# [Exercise]
Reproduce the data below verbatim, beginning at the line that contains "世嘉堡|Scarborough (42, 1826)" and continuing through the final line of the data.

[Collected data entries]
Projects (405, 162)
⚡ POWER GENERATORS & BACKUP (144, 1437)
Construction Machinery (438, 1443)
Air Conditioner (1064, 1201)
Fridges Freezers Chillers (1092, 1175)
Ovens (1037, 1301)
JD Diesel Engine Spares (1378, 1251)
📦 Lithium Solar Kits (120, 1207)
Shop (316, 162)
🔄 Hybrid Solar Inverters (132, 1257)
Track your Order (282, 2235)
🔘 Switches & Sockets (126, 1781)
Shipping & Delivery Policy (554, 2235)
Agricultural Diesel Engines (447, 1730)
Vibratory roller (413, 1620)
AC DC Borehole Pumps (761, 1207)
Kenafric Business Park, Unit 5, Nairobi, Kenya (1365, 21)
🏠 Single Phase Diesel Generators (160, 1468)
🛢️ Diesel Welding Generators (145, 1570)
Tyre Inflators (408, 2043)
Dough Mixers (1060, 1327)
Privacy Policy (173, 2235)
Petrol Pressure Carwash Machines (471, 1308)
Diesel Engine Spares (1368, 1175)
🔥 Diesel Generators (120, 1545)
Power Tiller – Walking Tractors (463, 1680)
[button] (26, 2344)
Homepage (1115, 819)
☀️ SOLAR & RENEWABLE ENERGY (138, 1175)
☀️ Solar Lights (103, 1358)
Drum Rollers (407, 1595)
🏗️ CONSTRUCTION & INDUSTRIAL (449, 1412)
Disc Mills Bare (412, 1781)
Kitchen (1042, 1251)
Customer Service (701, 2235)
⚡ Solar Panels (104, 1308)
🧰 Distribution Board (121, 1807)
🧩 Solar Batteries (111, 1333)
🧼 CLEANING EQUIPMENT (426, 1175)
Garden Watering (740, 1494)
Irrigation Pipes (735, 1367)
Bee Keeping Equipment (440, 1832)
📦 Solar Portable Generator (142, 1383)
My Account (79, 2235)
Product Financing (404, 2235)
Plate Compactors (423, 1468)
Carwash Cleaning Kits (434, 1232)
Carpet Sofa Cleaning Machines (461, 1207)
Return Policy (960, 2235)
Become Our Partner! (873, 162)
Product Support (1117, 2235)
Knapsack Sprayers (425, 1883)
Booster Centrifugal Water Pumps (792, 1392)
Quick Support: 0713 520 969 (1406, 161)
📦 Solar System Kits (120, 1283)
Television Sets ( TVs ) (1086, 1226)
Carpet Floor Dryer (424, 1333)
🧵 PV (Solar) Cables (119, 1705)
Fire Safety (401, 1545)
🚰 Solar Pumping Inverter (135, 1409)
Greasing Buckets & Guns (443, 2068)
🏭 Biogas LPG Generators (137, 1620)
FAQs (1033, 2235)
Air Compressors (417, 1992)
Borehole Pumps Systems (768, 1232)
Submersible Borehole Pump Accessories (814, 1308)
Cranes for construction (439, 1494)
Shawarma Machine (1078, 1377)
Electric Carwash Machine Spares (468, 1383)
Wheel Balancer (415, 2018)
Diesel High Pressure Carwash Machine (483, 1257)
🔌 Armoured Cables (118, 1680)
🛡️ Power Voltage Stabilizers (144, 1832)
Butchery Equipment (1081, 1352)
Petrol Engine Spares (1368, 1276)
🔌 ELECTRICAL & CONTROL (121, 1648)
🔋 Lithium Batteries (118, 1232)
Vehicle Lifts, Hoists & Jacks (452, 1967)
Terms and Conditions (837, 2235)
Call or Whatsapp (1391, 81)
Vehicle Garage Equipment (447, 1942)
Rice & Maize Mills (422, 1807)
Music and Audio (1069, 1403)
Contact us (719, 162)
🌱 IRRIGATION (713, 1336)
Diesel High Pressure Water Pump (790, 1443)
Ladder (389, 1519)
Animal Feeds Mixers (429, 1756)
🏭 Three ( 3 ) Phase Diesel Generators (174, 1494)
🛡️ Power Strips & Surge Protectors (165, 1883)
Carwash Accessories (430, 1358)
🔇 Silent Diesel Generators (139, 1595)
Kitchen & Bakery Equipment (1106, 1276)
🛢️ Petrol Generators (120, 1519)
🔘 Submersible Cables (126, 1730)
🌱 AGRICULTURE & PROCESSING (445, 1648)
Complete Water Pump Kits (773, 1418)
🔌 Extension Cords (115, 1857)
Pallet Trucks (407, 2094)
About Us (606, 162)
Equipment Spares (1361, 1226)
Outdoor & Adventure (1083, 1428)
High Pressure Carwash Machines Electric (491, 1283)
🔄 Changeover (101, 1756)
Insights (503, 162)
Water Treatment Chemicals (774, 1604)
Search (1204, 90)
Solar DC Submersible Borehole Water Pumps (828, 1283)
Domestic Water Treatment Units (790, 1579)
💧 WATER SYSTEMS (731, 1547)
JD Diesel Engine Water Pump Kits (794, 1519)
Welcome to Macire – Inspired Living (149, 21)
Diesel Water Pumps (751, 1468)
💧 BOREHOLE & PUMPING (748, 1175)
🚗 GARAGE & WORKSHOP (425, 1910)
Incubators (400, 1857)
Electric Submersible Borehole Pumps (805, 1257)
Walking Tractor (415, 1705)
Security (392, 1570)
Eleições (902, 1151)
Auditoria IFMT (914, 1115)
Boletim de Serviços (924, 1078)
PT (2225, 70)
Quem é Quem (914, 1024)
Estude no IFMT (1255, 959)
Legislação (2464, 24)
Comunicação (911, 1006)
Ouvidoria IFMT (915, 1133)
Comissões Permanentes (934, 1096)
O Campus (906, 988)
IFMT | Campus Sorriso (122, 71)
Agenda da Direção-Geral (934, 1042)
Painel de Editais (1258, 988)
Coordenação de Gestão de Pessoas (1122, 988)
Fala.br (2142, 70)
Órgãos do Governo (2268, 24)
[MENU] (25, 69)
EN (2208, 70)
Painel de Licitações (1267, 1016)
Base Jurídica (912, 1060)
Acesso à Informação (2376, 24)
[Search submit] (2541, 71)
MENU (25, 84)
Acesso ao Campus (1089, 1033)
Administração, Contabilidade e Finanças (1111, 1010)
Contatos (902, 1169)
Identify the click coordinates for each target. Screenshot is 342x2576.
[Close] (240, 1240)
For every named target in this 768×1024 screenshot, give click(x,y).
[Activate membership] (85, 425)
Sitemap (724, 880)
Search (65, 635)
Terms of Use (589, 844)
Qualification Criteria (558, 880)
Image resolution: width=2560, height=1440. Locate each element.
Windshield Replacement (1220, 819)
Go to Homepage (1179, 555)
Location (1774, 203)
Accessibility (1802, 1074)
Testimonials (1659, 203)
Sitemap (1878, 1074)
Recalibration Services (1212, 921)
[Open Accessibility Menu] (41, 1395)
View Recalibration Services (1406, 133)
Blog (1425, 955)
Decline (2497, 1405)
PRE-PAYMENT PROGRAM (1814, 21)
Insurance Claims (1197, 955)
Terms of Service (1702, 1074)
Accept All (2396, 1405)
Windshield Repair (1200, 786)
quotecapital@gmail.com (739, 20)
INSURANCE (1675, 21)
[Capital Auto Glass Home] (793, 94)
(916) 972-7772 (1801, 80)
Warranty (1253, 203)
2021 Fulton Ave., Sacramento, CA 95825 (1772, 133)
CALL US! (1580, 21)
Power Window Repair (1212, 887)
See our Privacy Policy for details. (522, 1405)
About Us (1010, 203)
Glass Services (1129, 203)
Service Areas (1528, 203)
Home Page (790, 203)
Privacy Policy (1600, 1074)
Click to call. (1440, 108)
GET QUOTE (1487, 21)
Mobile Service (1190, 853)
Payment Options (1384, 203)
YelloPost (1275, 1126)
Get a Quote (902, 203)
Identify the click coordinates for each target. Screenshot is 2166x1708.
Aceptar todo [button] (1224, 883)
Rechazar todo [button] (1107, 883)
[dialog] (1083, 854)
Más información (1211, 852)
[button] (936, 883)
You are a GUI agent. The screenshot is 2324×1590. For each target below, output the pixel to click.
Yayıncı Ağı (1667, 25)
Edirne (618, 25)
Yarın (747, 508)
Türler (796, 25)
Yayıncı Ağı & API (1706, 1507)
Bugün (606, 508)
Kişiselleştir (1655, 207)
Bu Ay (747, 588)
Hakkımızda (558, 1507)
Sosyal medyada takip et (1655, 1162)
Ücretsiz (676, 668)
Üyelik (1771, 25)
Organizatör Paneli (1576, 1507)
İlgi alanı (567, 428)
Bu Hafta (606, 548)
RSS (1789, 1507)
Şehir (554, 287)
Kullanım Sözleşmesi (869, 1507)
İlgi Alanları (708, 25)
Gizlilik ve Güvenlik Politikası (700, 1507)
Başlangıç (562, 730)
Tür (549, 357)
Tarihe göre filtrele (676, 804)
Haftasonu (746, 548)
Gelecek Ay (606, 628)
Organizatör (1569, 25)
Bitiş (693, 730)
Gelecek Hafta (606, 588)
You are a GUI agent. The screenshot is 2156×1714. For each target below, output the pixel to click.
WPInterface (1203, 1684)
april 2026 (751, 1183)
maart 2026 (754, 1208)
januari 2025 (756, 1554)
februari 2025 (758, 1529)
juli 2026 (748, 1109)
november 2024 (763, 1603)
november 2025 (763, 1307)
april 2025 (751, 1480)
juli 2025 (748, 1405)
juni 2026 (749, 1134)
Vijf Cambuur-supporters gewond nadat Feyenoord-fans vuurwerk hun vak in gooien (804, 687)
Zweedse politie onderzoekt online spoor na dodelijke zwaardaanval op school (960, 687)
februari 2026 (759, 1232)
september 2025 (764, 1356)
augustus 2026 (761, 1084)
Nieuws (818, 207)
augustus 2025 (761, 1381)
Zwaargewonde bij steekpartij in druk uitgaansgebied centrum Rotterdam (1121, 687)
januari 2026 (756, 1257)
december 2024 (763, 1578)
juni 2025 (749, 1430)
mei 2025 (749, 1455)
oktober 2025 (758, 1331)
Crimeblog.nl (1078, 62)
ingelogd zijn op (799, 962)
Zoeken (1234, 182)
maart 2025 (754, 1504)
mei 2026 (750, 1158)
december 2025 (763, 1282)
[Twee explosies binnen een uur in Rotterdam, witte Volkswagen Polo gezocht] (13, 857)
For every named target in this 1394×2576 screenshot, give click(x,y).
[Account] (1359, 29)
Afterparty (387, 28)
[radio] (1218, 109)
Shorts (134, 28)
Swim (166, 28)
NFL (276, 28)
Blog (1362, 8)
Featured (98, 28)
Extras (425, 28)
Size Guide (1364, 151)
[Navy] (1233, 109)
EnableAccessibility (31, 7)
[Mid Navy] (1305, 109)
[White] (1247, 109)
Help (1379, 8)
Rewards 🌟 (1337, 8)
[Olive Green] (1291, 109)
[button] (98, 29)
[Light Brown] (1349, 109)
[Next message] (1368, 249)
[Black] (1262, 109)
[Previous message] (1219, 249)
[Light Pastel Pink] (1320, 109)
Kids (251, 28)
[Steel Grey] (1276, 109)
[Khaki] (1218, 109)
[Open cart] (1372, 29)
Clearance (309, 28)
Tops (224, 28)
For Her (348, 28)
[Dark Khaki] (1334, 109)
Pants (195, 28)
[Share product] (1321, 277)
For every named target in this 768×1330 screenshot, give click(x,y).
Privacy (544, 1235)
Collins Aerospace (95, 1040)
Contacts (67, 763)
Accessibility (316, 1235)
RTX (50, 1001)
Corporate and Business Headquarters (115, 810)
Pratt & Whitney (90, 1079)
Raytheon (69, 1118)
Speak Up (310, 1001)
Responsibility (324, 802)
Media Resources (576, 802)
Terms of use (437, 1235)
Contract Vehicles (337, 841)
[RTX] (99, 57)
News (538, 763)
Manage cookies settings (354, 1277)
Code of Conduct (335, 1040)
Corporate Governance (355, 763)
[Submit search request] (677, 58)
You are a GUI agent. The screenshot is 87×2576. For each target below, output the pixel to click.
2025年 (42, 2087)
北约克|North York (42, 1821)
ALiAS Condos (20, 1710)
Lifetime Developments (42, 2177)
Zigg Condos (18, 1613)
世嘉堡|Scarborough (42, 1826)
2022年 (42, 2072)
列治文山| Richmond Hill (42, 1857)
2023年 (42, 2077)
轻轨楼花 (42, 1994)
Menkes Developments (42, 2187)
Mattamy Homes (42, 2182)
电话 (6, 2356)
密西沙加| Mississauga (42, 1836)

# [In response]
世嘉堡|Scarborough (42, 1826)
2022年 (42, 2072)
列治文山| Richmond Hill (42, 1857)
2023年 (42, 2077)
轻轨楼花 (42, 1994)
Menkes Developments (42, 2187)
Mattamy Homes (42, 2182)
电话 (6, 2356)
密西沙加| Mississauga (42, 1836)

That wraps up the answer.